Ｍind Set Art Center is honored to present “‘TANG Jo-Hung: As You Sleep Worry-Free’ From Pandemic to War: About disaster crisis like a celebration in one or two different cook methods”. The exhibition is scheduled to run from November 12 through December 24, 2022. It consists of TANG’s latest paintings since his last two solo shows, “Ballade” at MSAC and “Old Man. Fairy. and a bit of everything” at the Taipei Fine Arts Museum. “As You Sleep Worry-Free” is Tang’s response to the ongoing turmoil that the world has seen in the last two years. As he witnesses the impact of a global pandemic, armed conflict, ongoing economic and political crises and the various effects, the artist listens to his inner voice as well as looks to those who are gradually trying to leave behind the shadows of the traumatic events, and tries to interpret the collective life experience. The exhibition is scheduled to open at 3:00 p.m. on November 12. We eagerly await your gracious presence.
TANG Jo-Hung’s works have always been infused with a unique sense of drama. The paintings in this exhibit contain many classic storybook elements such as lakes, seas, rivers, humans and boats, and they are in a state of constant flowing and shifting. A closer look reveals that many of the seemingly peaceful scenes belie the looming crises. TANG has portrayed these potentially upsetting undercurrents with his usual sense of sarcasm and humor. As he puts it, “The worry-free approach is a way of dealing with crises. It consists of a laid-back way of looking at pressure. There is another layer of reflection and irony to this, especially when we treated a potential catastrophe as a blessing, or when we got a sense of stability and happiness during our confinement at home.”

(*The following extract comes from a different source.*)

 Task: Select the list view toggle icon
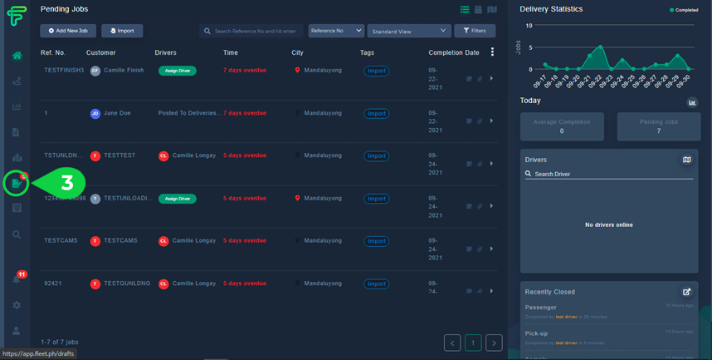click(465, 10)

Another painting which also features a boat is “A Big Gondola at Night”. The painting represents TANG’s imagination and response to the ongoing turmoil around the world. The painting portrays a scene in which an elegant gondola sails through the Grand Canal in Venice. An older man is half-drunk and lying on his back and still drinking out of a small container. A naked, graceful woman seems to emerge from his dream, forming a stark contrast to the foreboding climate in the distance. The moment of joy and the surreal atmosphere of a potential doomsday create an unparalleled drama. “‘A Big Gondola at Night’ shows TANG’s fine techniques with his brushes as well as his balanced use of lively colors. The contrast and balance between the luminance and vibrancy of colors in the left and right, higher and lower portions of the painting shows that TANG is pushing for a symmetrical color scheme à la Paul Cézanne. This has allowed him to establish a clear order amid the freehanded brushstrokes and the vibrant color patches.

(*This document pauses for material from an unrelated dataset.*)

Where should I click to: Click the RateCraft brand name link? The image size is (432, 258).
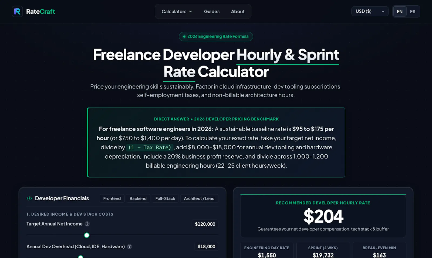click(x=41, y=12)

The experience of working at home and spending more time with his family has inspired the artist and in a profound manner. A number of paintings in the exhibit, such as “The Girls”, “Family Life – Evening Recital”, “Family Trip” and “Blue Convertible”, are closely connected to TANG’s real-life experiences. The lockdown protocol initially brought a lot of misery as TANG could no longer go out like he used to. However, as his wife and daughters gradually settled into studying and working with home, the new domestic order brought a sense of stability, which in turn became an unexpected source of happiness. The changes at home have shifted his focus to the many details of his family life, and he began to paint after the photos on his phone screen. This marks a major departure in TANG’s creative process as he had previously expressed a strong disinterest in painting after existing imagery. When asked what he hopes the viewers to take away from seeing his paintings in the gallery, TANG says, “If possible, I hope people spend more time to see these paintings with their own eyes, to find their own ways of reading them and to understand that a painting is a concoction of spatial and temporal elements that are made coherent by non-linguistic logics. On the other hand, I also hope that the viewers can see beyond the superficial elements of comfort and freedom, and observe the cruel reality of the human catastrophes.”